* [Records provided]:
────────────────────

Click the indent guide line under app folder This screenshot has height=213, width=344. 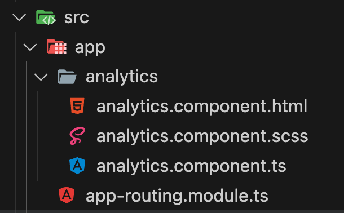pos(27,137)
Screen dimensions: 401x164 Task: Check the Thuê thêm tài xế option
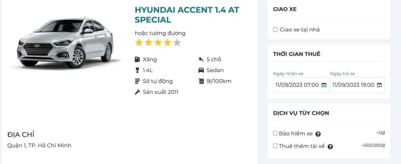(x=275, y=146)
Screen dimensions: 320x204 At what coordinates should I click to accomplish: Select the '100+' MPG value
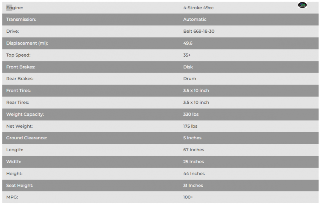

────────────────────

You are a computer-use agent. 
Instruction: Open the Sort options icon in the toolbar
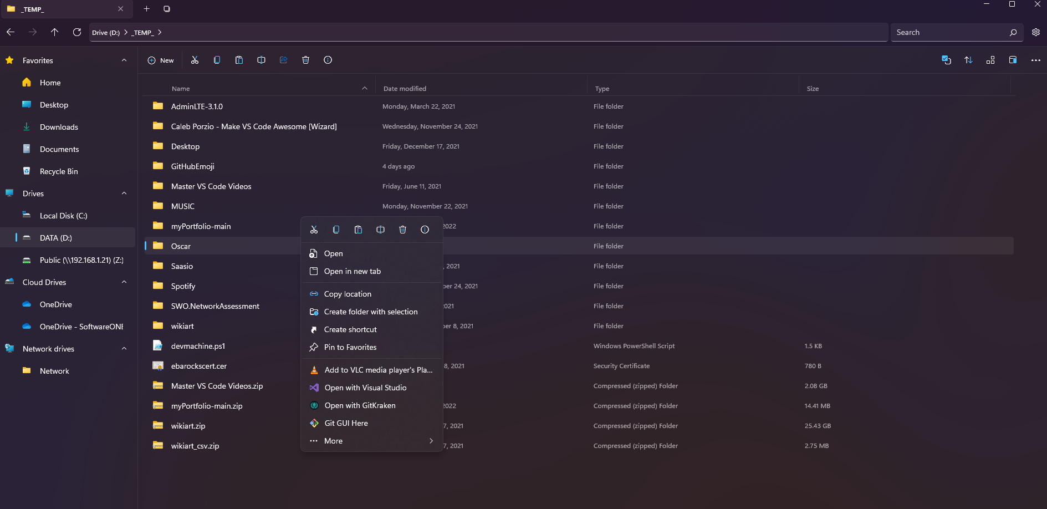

────────────────────

* [About this exercise]: Line for line, output the entries above from the line with "Screen dimensions: 401x164" to the line with "Screen dimensions: 320x204", both included, and nothing more. Skip pictures.

* [Answer section]:
Screen dimensions: 401x164 Task: Check the Thuê thêm tài xế option
(x=275, y=146)
Screen dimensions: 320x204 At what coordinates should I click to accomplish: Select the '100+' MPG value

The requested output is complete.